Northeast Alabama Community College opens new tech center

photo The new Math, Science and Engineering Technology Center at Northeast Alabama Community College opened in June with 46,000 square feet of classrooms and offices. Contributed photo courtesy of Northeast Alabama Community College

BY THE NUMBERS$10.5 million: Construction cost8: Classrooms8: Laboratories2: Lecture halls with tiered seating100: Computer terminals for students and facultySource: Northeast Alabama Community College

Students headed to class this month for fall semester at Northeast Alabama Community College in Rainsville will find a $10.5 million, 46,000-square foot facility aimed at technology waiting for them.

The Mathematics, Science and Engineering Technology Center, dubbed the MSET Center for short, houses classrooms, laboratories, lecture halls for students in anatomy, biology, mathematics, physics and engineering classes.

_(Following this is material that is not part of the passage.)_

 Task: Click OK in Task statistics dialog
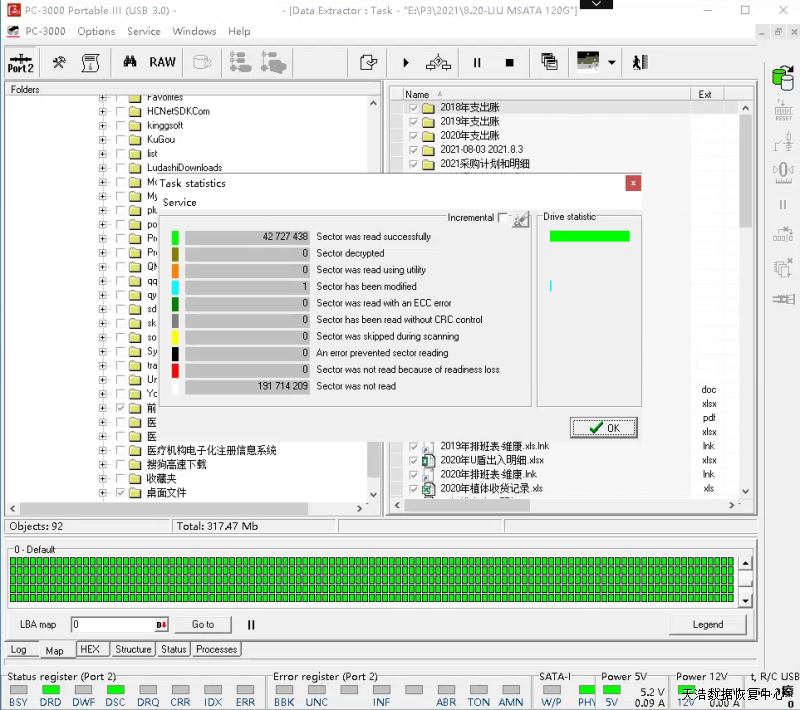coord(604,428)
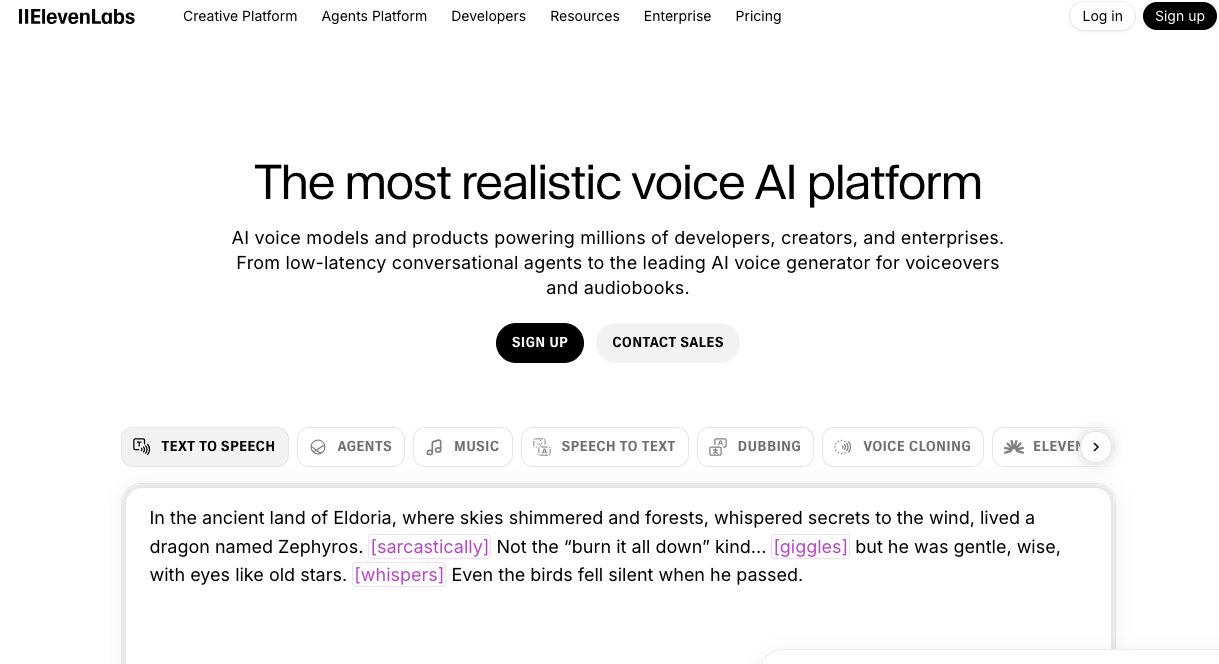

The new facility, positioned at the front of the campus property on Alabama Highway 35, opened in June.

"This is a very student-friendly building, one that we think will really enhance the teaching and learning process at Northeast," college President Dr. David Campbell said in a statement about the facility.

"The building is designed particularly for instruction in science and mathematics -- subjects that are a bedrock of our curriculum no matter what the student major -- so a very large number of our students will be taking classes in this building before they have completed their programs of study," Campbell said. "The engineering technology program housed in the building will expand what we do in that field, as well."

Besides classrooms, labs and lecture halls, the two-story building will contain three virtual desktop labs for math and science instruction, 14 faculty offices, a centralized faculty work room, student study and break areas and a storm shelter in the basement. And there's room for expansion in the 8,900-square-foot attic.

Campbell said faculty and staff took tours of the new science facility at Emory University in Atlanta to get equipment ideas.

Debra Barrentine, director of promotions and marketing for the school, said students attending classes over the summer already are ensconced in the new building's spacious lobby.

"It's actually a magnificent building," Barrentine said. "When you go into the lobby, the students are there using the study area. I see that lobby used even more than the others; almost equal to the student center seating area."

Summer students and faculty "have been very complimentary of it," she said. "Even former students have come to see it and how the campus has grown."

Classrooms and labs are equipped with interactive SMART boards, podium audio/visual controls, projectors and Internet presentation access. The entire building has Wi-Fi access for students with a fiber-optic uplink for rapid data transmission, according to school officials.